Por tanto el recurso debe ser desestimado, puesto que los motivos de la devolución constan desde el primer folio del expediente, han sido notificados al interesado y ha podido rebatirlos tanto en sede administrativa como en sede judicial, por lo que no existe indefensión alguna por falta de motivación, ni infracción del principio de proporcionalidad al no tener la Administración ningún margen de elección sobre la medida a adoptar.
SÉPTIMO.- Procede la imposición de costas a la parte apelante conforme al art. 139.2 Ley 29/98, si bien se limita su cuantía a 200 euros
Fallo
Por todo lo expuesto, en nombre del Rey, por la autoridad que le confiere la Constitución, esta Sala ha decidido
PRIMERO.-Desestimar el presente recurso de apelación promovido en nombre de don Mariano, contra la sentencia nº 34/19, de 19 de febrero, del Juzgado de lo Contencioso- Administrativo nº TRES de MELILLA, al PA 223/17.
SEGUNDO.-Imponer el pago de las costas a la parte apelante, si bien se limita su cuantía a 200 euros.
Notifíquese esta resolución a las partes haciéndoles saber que contra la misma cabe interponer, en su caso, recurso de casación ante la Sala de lo Contencioso Administrativo del Tribunal Supremo si pretende fundarse en infracción de normas de derecho estatal o de la Unión Europea que sean relevantes y determinantes del fallo impugnado o ante la Sala de lo Contencioso Administrativo del Tribunal Superior de Justicia de Andalucía, con la composición que determina el art. 86.3 de la Ley Jurisdiccional si el recurso se fundare en infracción de normas de derecho autonómico; recurso que habrá de prepararse ante esta Sala en el plazo de treinta días contados desde el siguiente a la notificación de la presente sentencia mediante escrito que reúna los requisitos expresados en el art. 89.2 del mismo Cuerpo Legal.

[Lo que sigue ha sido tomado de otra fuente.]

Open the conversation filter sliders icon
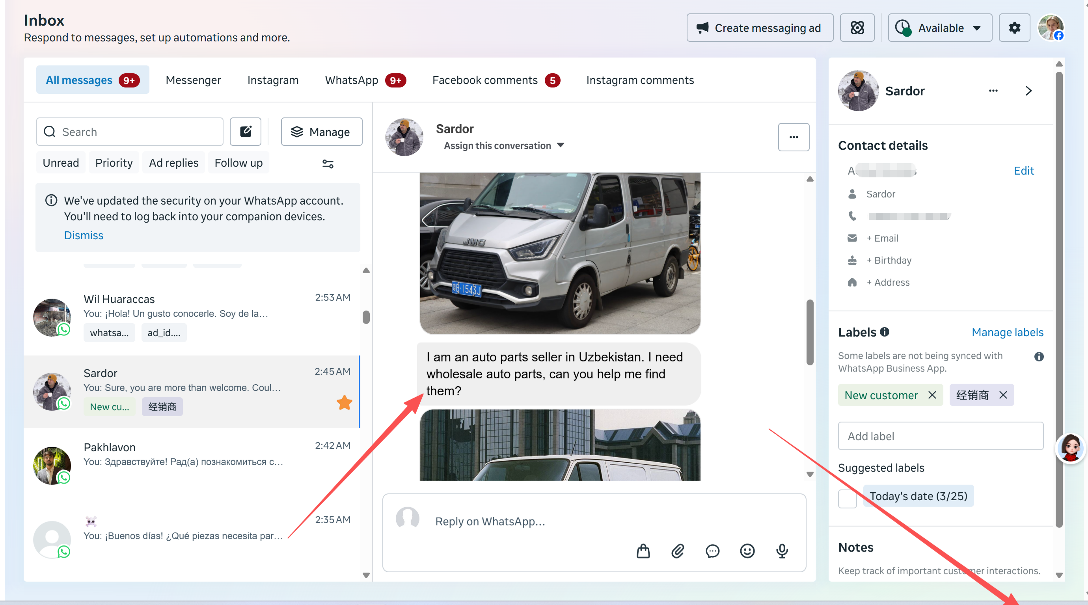Screen dimensions: 1088x605 328,164
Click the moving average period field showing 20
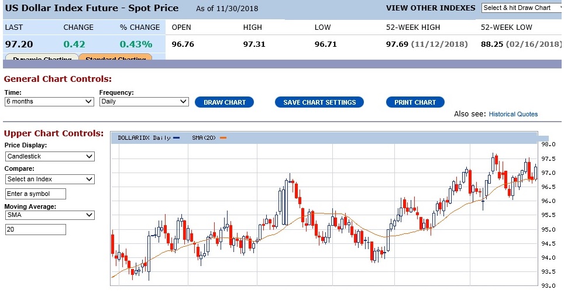This screenshot has height=293, width=571. click(35, 230)
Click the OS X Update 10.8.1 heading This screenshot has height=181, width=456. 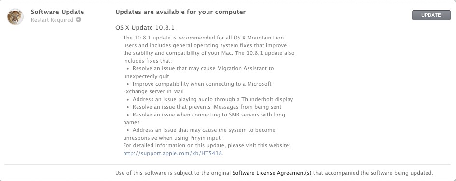pos(145,28)
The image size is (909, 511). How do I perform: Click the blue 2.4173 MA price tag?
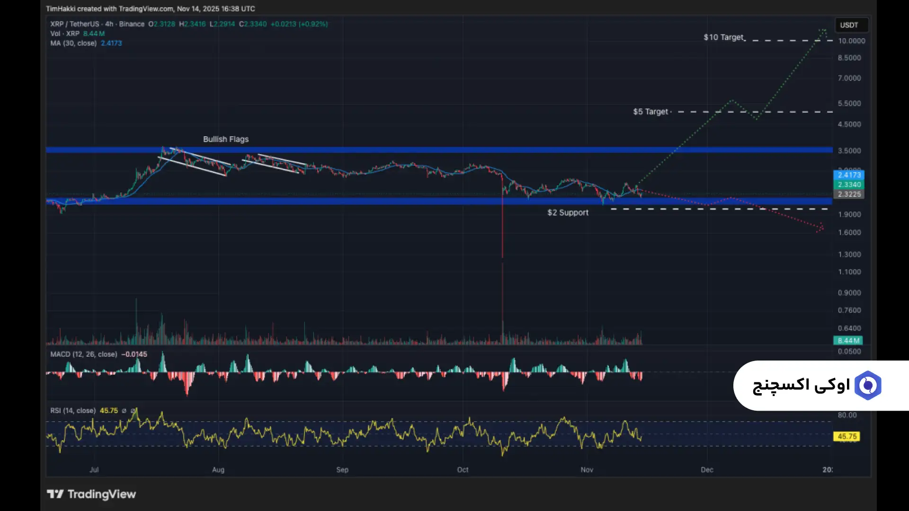coord(848,175)
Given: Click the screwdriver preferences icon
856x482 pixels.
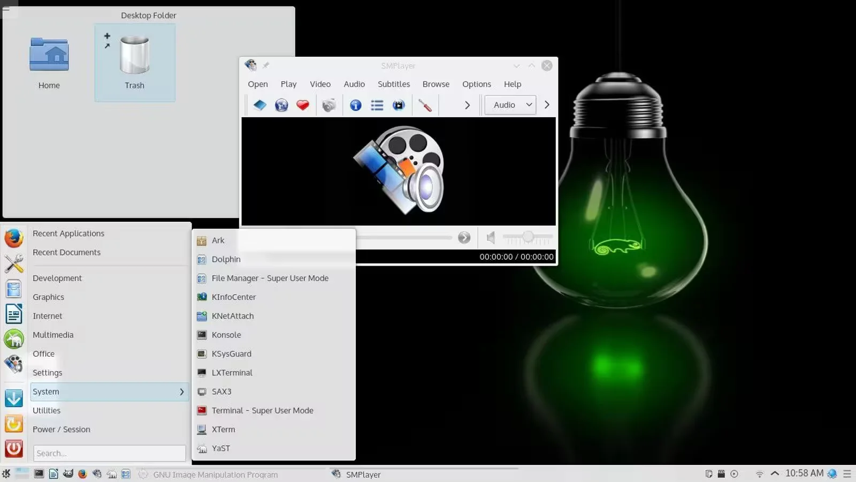Looking at the screenshot, I should [425, 105].
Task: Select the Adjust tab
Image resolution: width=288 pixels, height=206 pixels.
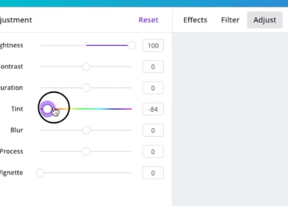Action: [x=265, y=20]
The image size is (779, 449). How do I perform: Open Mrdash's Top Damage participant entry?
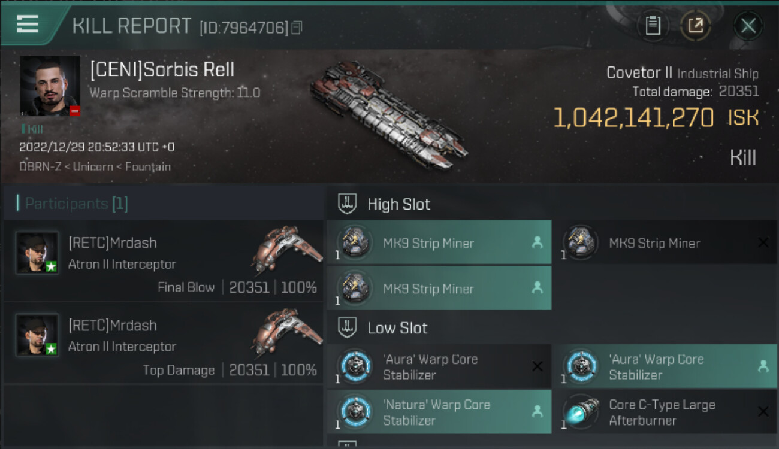(x=163, y=343)
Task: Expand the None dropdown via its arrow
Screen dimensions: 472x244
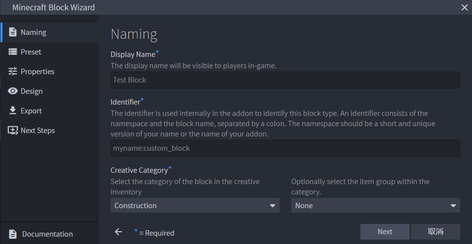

Remítase testimonio de la presente resolución al Juzgado de lo Contencioso-Administrativo de procedencia, para su ejecución.
Lo mandó la Sala y firman los Magistrados Ilmos. Sres. al inicio reseñados.
PUBLICACIÓN.-Leída y publicada ha sido la anterior sentencia por el Ilmo. Sr. Magistrado Ponente, estando la Sala celebrando audiencia pública, lo que, como Letrada de la Administración de Justicia, certifico.